Hi,
I'm experimenting with bubbletea for creating a TUI and I came across the following problem:
I have a generic struct declared:
type ResourceUpdateMsg[T any] struct {
value T
}
This is used to create messages, e.g.:
func updateCpuStats() tea.Msg {
cpuStats, _ := cpu.Percent(0, false)
return ResourceUpdateMsg[Cpu]{
Cpu{
Usage: cpuStats[0],
},
}
}
Now, in one update function I'm not interested in the specific type of a message; each message should be routed to another, more specific update function:
switch msg := msg.(type) {
case resources.ResourceUpdateMsg[any]:
resourceModel, cmd := m.resources.Update(msg)
m.resources = resourceModel.(resources.Model)
return m, cmd
....
}
In the other, specific update function the switch distinguishes between different types:
switch msg := msg.(type) {
case ResourceUpdateMsg[Cpu]:
m.Cpu = msg.value
cmd := m.Progress.CpuProgress.SetPercent(m.Cpu.Usage / 100)
return m, tea.Batch(tickCmd(updateCpuStats), cmd)
case ResourceUpdateMsg[Mem]:
m.Mem = msg.value
cmd := m.Progress.MemProgress.SetPercent(m.Mem.Usage / 100)
return m, tea.Batch(tickCmd(updateMemoryStats), cmd)
...
}
But this does not work, the case is never selected in the first update function.
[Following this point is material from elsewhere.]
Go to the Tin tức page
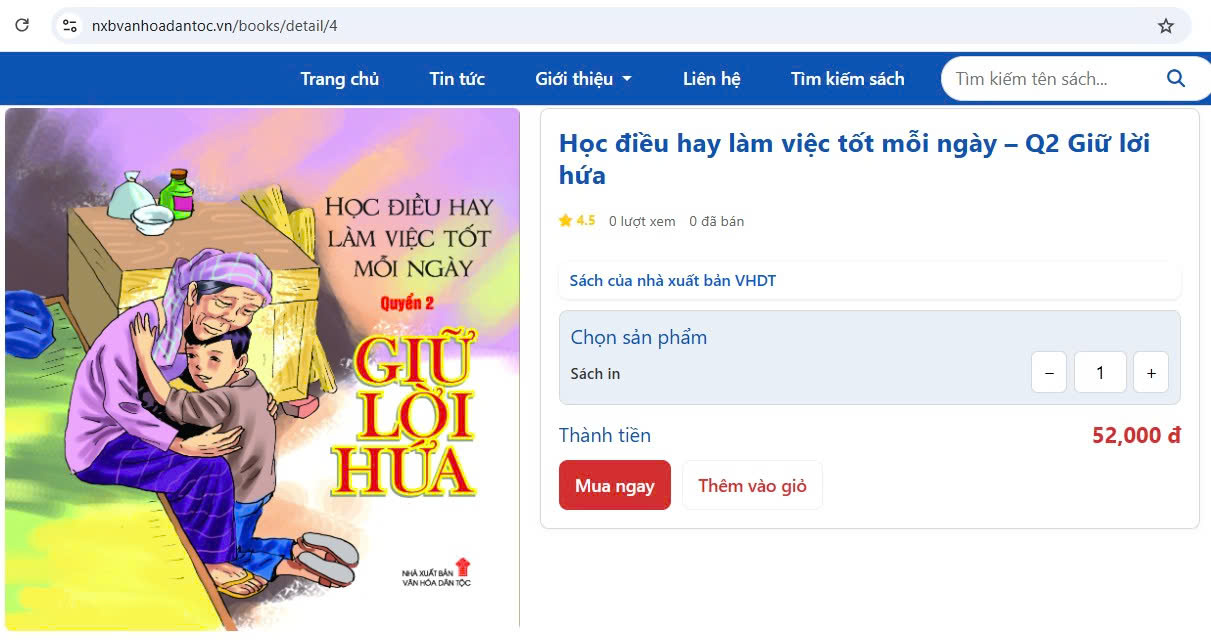 (x=457, y=79)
I have to write all cases, but each case basically does the same: route the message to the other function.
I'm fairly new to Go and my background is Java / Kotlin. In those languages I would work with inheritance.
Is this possible in Go? To have a "wildcard" type parameter? If not, what would be an alternative to the above?